# Task to complete
Which lines run from the one with "The image size" through the end of the data? Retype them exactly, without pictures.

# Records for processing
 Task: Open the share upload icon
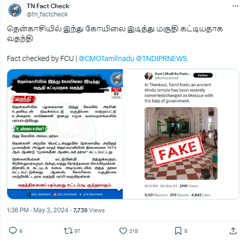(x=233, y=231)
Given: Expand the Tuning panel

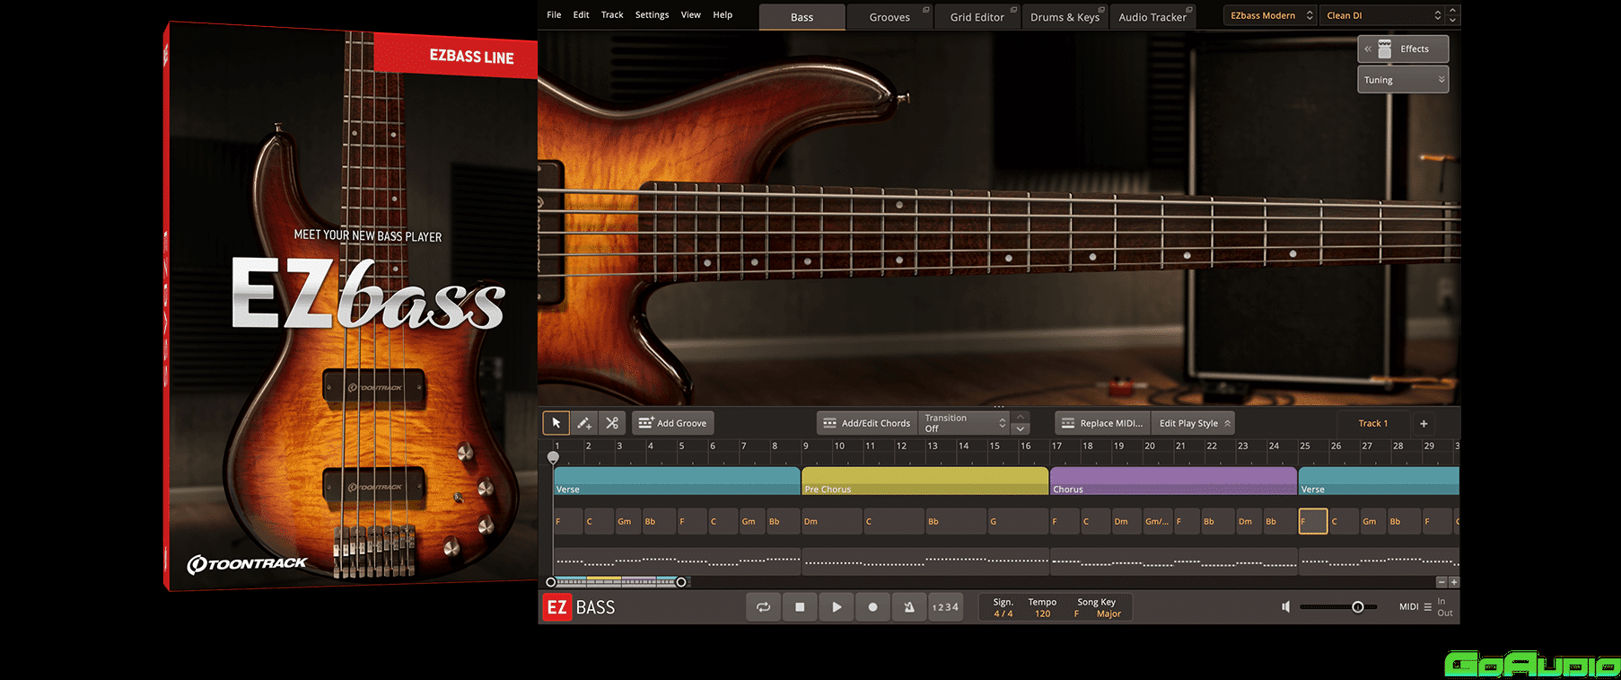Looking at the screenshot, I should coord(1402,80).
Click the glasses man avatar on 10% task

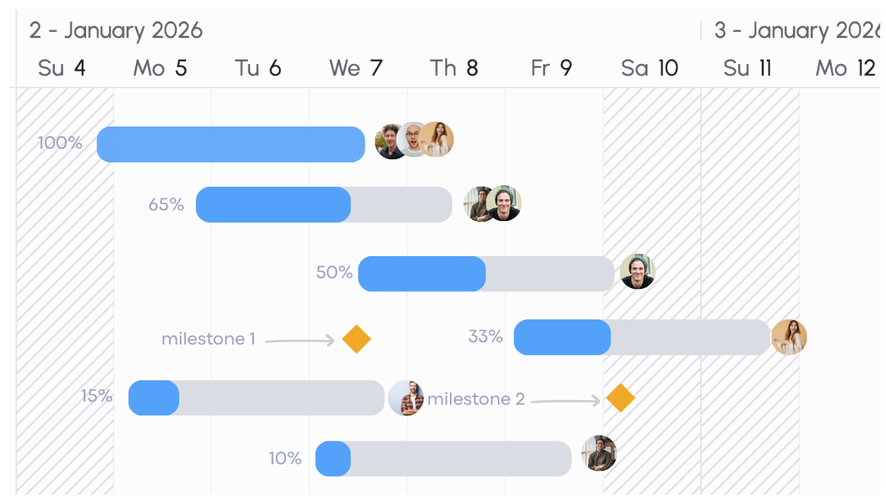(x=599, y=453)
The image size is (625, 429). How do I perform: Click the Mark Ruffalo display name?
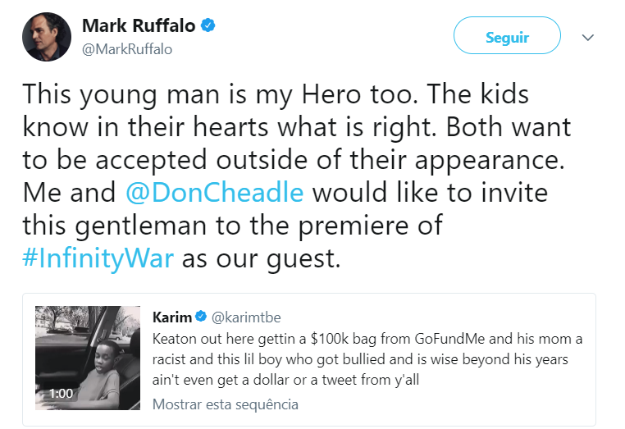(139, 26)
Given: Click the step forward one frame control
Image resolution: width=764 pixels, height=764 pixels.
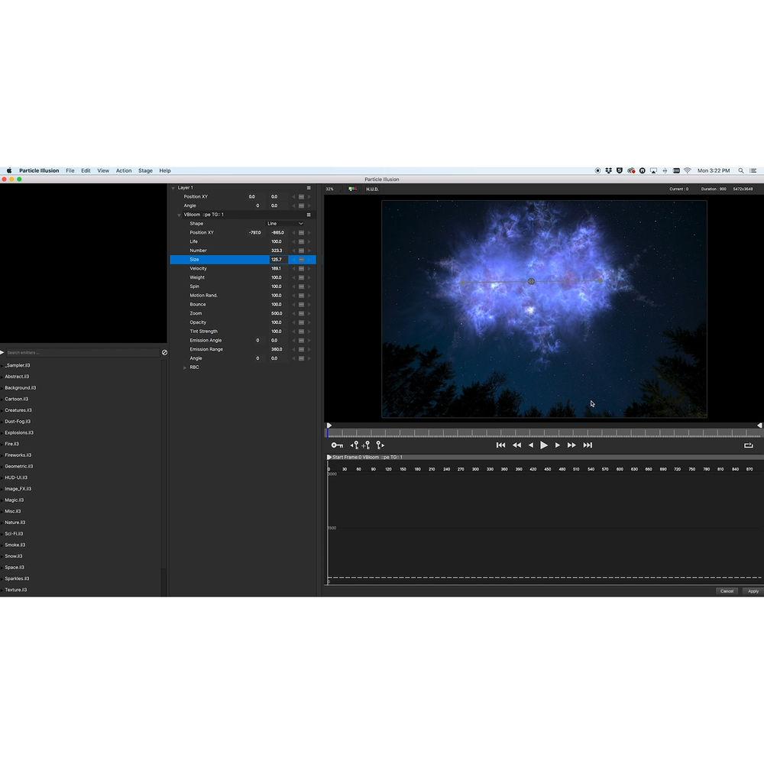Looking at the screenshot, I should pos(557,445).
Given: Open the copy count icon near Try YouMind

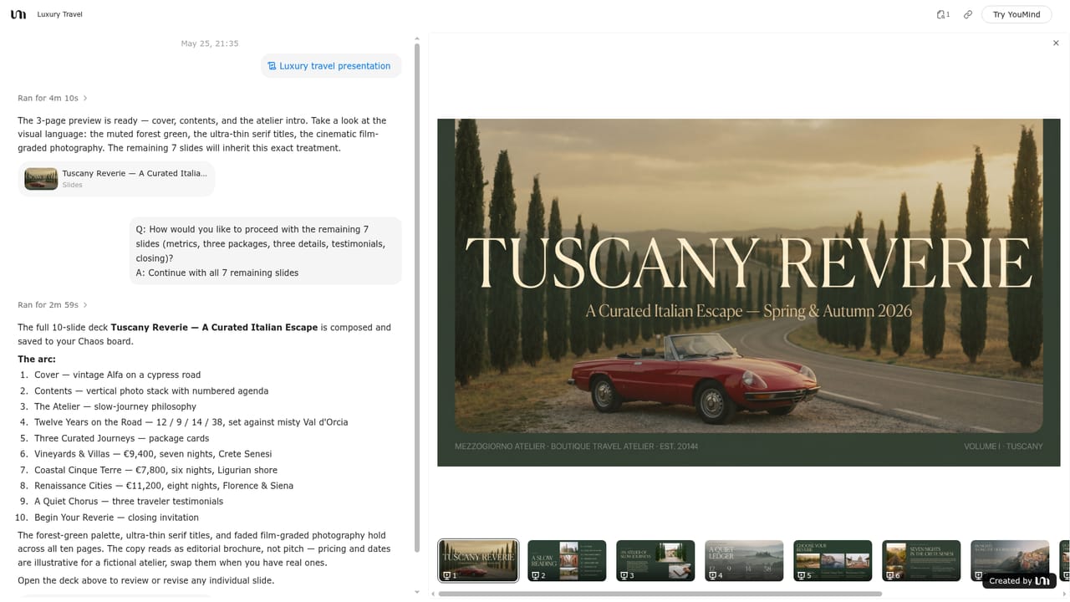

# Answer for the task
The image size is (625, 429). How do I perform: Click the Mark Ruffalo display name?
(139, 26)
Given: Click the step forward one frame control
Image resolution: width=764 pixels, height=764 pixels.
Looking at the screenshot, I should pos(557,445).
Given: Open the copy count icon near Try YouMind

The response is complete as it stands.